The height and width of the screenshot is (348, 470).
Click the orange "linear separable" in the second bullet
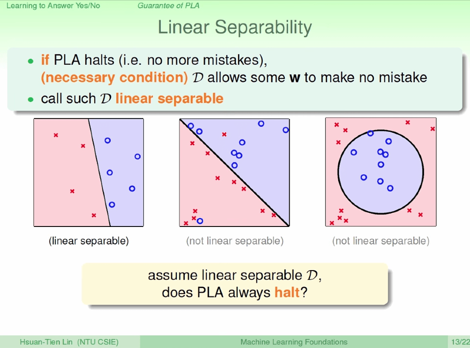[x=170, y=99]
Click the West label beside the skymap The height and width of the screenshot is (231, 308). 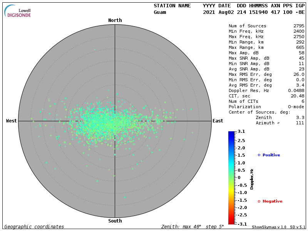(12, 121)
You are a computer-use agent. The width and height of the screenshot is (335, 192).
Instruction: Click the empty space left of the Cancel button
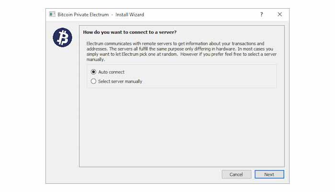click(149, 174)
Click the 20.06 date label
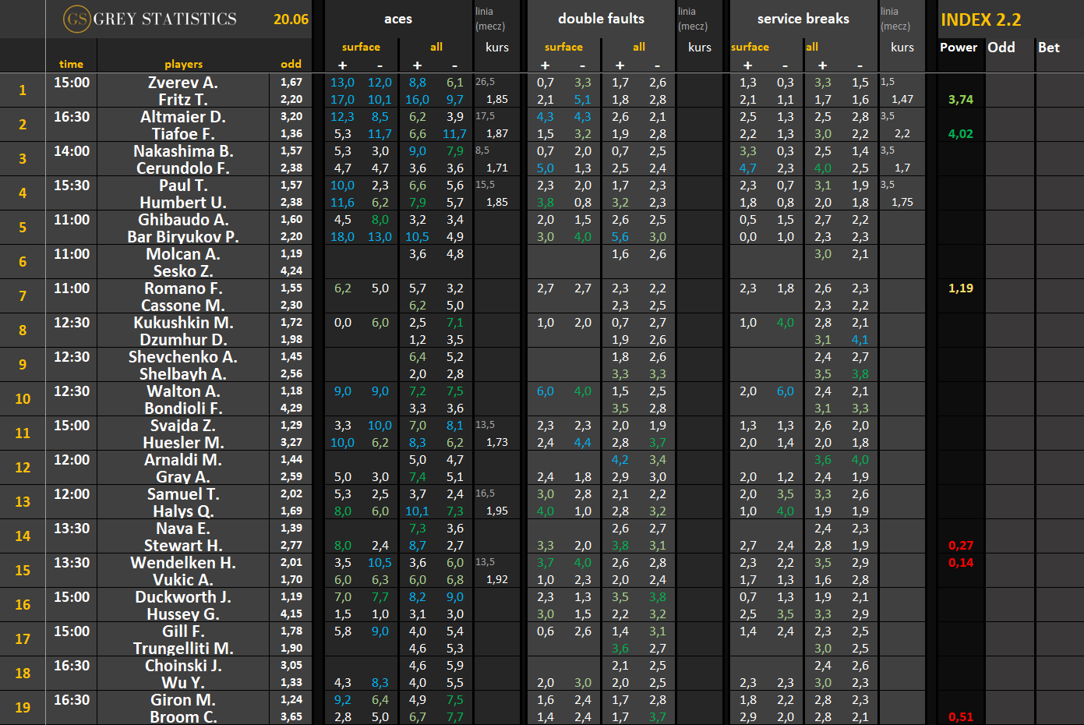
★ ★ ★ ★
▶ What you will do:
Starting at the line that contains "You are a computer-use" and ending at the final line of the data, reproduce each line exactly. Pictures stay out of the copy.

▶ Written reply:
You are a computer-use agent. The width and height of the screenshot is (335, 192).
Instruction: Click the empty space left of the Cancel button
click(149, 174)
Click the 20.06 date label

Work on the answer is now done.